“Pygmy Elephants and Cowboy Presidents”: An Interview with Travis Price

Travis Price received his MFA in fiction from North Carolina State University. His work has appeared in pioneertown. He is from Philadelphia and currently lives in Montevideo, Uruguay.

His story, “Molly's Boyfriend,” appeared in Issue Ninety-Eight of The Collagist.

 Here, he speaks with interviewer Andrew Farkas about polyamory, the value of that which is fictional, and “millennial” stories.   

Please tell us about the origins of “Molly’s Boyfriend.” What sparked the initial idea and caused you to start writing the first draft?

Polyamory was a trending topic among some friends when I was living in North Carolina. I got to thinking about an unwilling participant in a tri-amorous relationship who does his best to convince himself he’s on board with it.

I have heard people say that they don’t read fiction because “it’s not real” or “it’s just something someone made up.” And yet, we make things up all the time and convince ourselves that they are real (even though they exist only in our minds). How do you see “Molly’s Boyfriend” playing with this split between our generally suspicious natures and our tendency to believe our own imaginations?

I agree that we can be suspicious, though I think we are often selectively suspicious, and other times quite credulous. We just need someone to give us a reason to set aside our disbelief. I think Molly does that for the narrator, at least for most of the story. And I think, in general, readers believe that fictional worlds have meaning and relevance because the writer has done something meaningful along the way to earn their trust.  

But it can be very difficult to accept the value of something that is fictional if you believed it was real all along. This, for me, is what troubles the narrator at the end of “Molly’s Boyfriend.”

There is a truly fantastic metafictional conceit at play in this story. After we meet the three characters (Molly, Molly’s boyfriend, and the narrator), and after we start to accept the idea of their budding tri-amorous relationship, the narrator then wonders if Molly’s boyfriend actually exists (since the narrator has never seen or talked to him). When the narrator decides Molly’s boyfriend might not be real, he wonders: “How can I miss someone I’ve never met?” while still feeling pain for his loss – almost as if Molly’s boyfriend had died. Remarkably, I’d argue, the reader feels the same pain. And yet, not a single one of these characters was ever truly alive. Missing one of them is as absurd as missing any of them. Is the idea here that our imaginary worlds are just as important as the real world and losing anything in that imaginary world is just as difficult? Or, is it that everyone ultimately disappears into their own contradictions (the twin impulses of wanting to fit in and wanting to stand out inherent in the tri-amorous relationship)? Perhaps something else is going on here?
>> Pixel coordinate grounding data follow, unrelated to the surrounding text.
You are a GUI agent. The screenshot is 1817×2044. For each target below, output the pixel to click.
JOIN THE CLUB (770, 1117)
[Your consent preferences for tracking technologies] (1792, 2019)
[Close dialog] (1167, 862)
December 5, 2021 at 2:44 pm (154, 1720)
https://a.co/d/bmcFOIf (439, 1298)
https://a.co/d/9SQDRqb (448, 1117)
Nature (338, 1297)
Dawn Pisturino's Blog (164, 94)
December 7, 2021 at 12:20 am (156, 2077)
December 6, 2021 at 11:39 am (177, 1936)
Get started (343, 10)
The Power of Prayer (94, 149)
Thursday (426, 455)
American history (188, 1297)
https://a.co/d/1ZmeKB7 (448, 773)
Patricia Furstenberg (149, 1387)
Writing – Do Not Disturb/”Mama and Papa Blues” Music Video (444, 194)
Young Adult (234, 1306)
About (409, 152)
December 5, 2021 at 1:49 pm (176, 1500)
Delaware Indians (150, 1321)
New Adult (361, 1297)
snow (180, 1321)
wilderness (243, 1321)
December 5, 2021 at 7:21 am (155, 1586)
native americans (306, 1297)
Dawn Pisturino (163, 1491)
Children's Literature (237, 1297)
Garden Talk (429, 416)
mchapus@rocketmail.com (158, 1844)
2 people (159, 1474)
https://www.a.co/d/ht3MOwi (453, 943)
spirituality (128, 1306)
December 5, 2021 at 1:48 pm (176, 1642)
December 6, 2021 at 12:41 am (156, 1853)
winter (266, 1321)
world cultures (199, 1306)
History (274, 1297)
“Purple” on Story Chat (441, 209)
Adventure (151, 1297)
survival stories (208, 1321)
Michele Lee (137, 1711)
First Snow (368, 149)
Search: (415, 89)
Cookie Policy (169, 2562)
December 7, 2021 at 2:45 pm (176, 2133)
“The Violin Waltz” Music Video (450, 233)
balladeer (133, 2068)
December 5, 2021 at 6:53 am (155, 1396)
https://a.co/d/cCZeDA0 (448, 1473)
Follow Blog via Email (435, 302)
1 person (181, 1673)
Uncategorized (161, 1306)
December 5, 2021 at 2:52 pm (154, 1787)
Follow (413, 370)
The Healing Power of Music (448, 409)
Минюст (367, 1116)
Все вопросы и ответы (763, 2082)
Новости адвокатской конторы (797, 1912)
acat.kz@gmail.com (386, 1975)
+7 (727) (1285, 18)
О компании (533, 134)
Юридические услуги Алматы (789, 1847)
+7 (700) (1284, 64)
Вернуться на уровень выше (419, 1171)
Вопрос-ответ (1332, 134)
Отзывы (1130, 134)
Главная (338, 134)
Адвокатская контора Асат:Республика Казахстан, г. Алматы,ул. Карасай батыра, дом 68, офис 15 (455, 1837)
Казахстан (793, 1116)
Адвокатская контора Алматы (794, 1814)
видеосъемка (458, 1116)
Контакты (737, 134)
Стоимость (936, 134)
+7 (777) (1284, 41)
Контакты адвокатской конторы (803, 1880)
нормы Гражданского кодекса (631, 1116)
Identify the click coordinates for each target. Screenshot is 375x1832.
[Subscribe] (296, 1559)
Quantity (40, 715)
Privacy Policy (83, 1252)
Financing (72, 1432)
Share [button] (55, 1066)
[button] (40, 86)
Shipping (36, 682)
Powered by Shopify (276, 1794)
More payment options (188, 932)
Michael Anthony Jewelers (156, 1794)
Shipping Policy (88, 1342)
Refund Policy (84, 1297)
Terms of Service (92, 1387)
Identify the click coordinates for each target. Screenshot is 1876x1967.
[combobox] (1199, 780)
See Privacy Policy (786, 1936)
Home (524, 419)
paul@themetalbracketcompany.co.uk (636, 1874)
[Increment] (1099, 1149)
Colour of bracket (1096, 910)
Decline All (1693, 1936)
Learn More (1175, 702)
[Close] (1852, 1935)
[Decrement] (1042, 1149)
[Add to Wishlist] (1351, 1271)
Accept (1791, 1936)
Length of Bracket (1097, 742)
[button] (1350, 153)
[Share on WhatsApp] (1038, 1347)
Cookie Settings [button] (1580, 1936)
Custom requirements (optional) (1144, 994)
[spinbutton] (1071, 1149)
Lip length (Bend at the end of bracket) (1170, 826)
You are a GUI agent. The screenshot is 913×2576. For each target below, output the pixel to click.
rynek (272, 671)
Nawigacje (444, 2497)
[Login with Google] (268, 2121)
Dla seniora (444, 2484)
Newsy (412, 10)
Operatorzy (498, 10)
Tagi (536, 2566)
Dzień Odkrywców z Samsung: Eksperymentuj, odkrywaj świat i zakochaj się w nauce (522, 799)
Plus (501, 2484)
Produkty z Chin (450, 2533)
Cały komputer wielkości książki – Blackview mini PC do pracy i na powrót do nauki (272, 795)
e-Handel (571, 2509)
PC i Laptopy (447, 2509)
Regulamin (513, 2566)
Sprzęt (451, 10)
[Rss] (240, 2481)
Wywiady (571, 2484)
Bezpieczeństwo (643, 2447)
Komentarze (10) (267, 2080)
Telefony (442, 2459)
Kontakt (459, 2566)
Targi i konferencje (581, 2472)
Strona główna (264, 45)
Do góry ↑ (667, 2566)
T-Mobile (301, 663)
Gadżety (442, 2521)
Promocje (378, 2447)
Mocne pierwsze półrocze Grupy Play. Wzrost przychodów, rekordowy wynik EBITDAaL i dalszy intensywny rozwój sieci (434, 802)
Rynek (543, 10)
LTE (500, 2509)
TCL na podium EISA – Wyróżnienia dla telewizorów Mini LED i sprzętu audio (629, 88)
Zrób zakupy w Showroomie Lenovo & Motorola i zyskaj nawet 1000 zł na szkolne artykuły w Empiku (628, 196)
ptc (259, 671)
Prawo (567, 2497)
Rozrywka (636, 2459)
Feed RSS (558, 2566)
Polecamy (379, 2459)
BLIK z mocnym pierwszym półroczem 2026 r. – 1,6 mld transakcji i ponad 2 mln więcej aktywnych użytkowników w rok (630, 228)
This question reminds me of T.C. Boyle’s “Chicxulub,” in which he plays with this same idea—the ambiguous loss of a fictional character—more intentionally, I think, than I did. We’ve all had the experience of reaching the end of a book, and then not wanting it to be over, of feeling sad that we can’t spend any more time in that world, with the characters we’ve come to know. In “Molly’s Boyfriend,” we can commiserate with the narrator on this front before he too disappears on us.

But if literature (or any form of storytelling) lives on with us after the book/film/play has reached its end, if our internal worlds have changed as a result, then dismissing fiction as merely imaginary fails to acknowledge its power. And if “imagination” is the discrepancy between the events and stimuli of the “real world” and our mind’s way of processing them, then that’s where all the good stuff is.

What have you been reading recently that you might recommend?

I keep coming across Stuart Dybek stories I wish I’d written, like “Pet Milk” and “Paper Lantern.” And as a fan of short-story collections in general, I always like going back to Drinking Coffee Elsewhere by ZZ Packer and Bobcat by Rebecca Lee.

More than novels, which are constrained by the forward momentum of one, overarching plot, I think short-story collections give insight into the obsessions of an author. I have a much better sense of “knowing” a writer after having read a short-story collection than after having read a novel.

What are you writing these days?

Lately I’ve found myself attempting to write what I think of as “millennial” stories. I don’t always identify all that strongly with my generation, but I’ve also come to recognize that the experience of millennials is relatively uncharted territory in the long history of literature, and that it’s a topic I feel qualified to speak on. What does it mean to be a member of this generation, alive at the beginning of the decline of the Western world? Why might we respond to existential threats with apathy? Why have we overcome some of the prejudices of previous generations but not others? Am I overusing the dog filter on Snapchat, or am I not using it enough? These are the some of the questions propelling me at the moment when I sit down to write.